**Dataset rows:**
==*==

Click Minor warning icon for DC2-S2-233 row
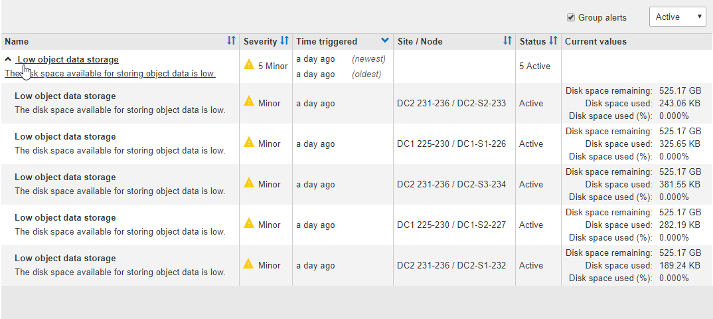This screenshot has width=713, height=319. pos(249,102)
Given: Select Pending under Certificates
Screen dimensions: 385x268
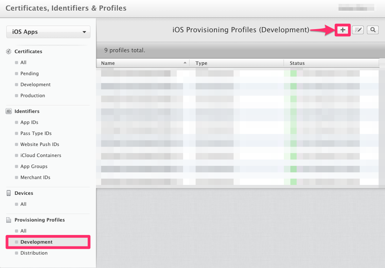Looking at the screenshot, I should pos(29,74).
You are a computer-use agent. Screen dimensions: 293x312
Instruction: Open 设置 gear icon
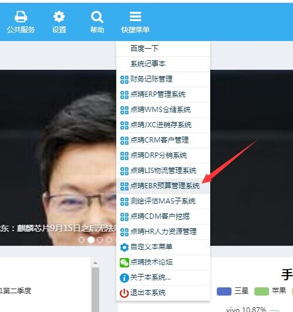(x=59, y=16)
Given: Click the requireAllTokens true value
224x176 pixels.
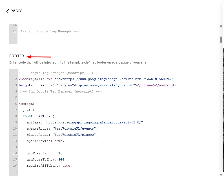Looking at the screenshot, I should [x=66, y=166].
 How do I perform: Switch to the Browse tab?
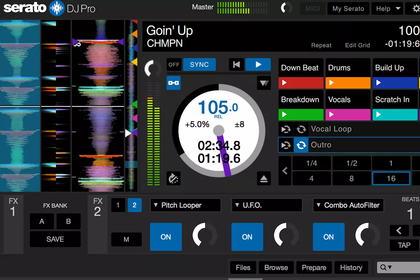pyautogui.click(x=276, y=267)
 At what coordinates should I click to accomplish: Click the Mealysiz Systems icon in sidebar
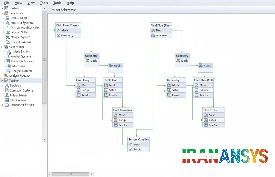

==*==

**Aim:**
Rewrite every one of the entries above with each "Given" changed to "Task" and nothing else altered. Leave out the pictures.

**Worked answer:**
Click Minor warning icon for DC2-S2-233 row
This screenshot has width=713, height=319. pos(249,102)
Task: Select Pending under Certificates
Screen dimensions: 385x268
Looking at the screenshot, I should pos(29,74).
You are a computer-use agent. Screen dimensions: 293x312
Instruction: Open 设置 gear icon
(x=59, y=16)
Task: Click the requireAllTokens true value
224x176 pixels.
Looking at the screenshot, I should [x=66, y=166].
 How do I perform: Switch to the Browse tab?
pyautogui.click(x=276, y=267)
 At what coordinates should I click to accomplish: Click the Mealysiz Systems icon in sidebar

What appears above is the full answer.